To do a good job in the transmission and protection of Chinese traditional sports in the context of intangible cultural heritage, it is closely related to the support and help of the general public. The adoption of the Intangible Cultural Heritage Law of the People’s Republic of China to regulate the protection of China’s intangible cultural heritage is of great significance. The enactment of the law and the establishment of the legal status of the protection and inheritance of intangible cultural heritage have undoubtedly provided a clear “wind vane” and an effective “cardiotonic” for the people. Therefore, we should strengthen the legal publicity of China’s intangible cultural heritage with the help of the widely active microblogging, WeChat and other Internet channels, as well as radio and television media, so that the public can understand and familiarize themselves with the knowledge of the law on intangible cultural heritage, thus consciously establishing the awareness of protecting the intangible cultural heritage and enhancing the sense of responsibility for the inheritance of traditional sports of the She ethnic group.
In this paper, we take the traditional sports skill “She Quan” as an example, and use the coordinates of the joints tracked by multi-Kinect sensors to recognize the She Quan movements, extract the real-time coordinate points and angle features of the human skeleton, and combine with the dynamic temporal regularization algorithm to complete the data fusion of She Quan.
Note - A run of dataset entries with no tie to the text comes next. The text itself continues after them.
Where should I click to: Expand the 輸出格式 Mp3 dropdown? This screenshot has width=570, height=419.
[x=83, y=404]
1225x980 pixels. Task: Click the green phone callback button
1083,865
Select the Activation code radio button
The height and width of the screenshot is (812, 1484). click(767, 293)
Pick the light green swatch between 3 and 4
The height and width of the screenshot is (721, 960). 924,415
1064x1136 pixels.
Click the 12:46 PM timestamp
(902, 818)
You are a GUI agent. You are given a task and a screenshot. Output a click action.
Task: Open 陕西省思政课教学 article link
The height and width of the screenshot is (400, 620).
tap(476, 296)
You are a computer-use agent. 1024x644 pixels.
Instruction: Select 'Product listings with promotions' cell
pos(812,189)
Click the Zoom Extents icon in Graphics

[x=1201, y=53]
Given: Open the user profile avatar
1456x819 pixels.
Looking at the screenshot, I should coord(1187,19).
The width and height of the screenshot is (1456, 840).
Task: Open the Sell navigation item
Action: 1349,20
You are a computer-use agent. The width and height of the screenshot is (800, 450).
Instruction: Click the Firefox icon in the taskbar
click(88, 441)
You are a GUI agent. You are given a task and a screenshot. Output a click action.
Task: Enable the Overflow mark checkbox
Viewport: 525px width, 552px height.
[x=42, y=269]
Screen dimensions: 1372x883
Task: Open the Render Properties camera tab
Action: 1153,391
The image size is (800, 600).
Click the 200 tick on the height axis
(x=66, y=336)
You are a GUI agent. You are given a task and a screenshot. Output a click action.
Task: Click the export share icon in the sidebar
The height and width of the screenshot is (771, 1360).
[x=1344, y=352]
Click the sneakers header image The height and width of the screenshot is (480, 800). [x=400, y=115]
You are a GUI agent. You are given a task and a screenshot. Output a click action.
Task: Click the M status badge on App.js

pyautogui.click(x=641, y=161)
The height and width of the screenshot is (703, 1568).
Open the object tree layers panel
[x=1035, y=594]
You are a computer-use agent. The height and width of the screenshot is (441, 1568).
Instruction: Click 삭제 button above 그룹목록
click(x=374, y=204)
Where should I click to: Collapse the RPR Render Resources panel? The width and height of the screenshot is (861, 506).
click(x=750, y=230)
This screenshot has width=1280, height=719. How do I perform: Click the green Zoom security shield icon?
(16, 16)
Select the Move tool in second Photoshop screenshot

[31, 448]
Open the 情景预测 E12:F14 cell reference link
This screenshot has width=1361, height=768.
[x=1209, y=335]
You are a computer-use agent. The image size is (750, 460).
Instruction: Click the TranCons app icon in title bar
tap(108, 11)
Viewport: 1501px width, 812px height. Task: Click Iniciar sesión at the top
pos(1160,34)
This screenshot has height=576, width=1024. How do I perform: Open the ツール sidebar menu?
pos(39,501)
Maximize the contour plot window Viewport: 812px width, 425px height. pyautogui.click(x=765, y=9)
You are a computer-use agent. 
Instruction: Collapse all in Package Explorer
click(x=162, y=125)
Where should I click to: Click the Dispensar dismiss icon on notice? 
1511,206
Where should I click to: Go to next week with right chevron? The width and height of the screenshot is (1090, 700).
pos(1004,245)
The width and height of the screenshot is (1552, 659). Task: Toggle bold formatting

By introducing the key point weight matrix and dynamic graph connection mechanism, the part of the human body that accounts for the main factors in traditional sports skills has a higher weight, and expanding the experiments on the basis of the she-boxing action dataset, we verify the algorithm’s ability to classify the fine-grained boxing technical actions and the effect of each module on the improvement of the classification accuracy by using the dynamic spatio-temporal graph convolutional network, and the results show that the recognition effect of this method is more balanced, and the accuracy is generally around 0.8~0.95. The above two methods are used to protect the traditional sports skills of the She ethnic group, and then the inheritance strategy of the traditional sports skills of the She ethnic group is proposed.
This article is part of the Fujian Provincial Social Science Fund Project: Research on the Identity and Ethnic Integration of the She Ethnic Folk Sports Culture in the New Era in China (FJ2021B129).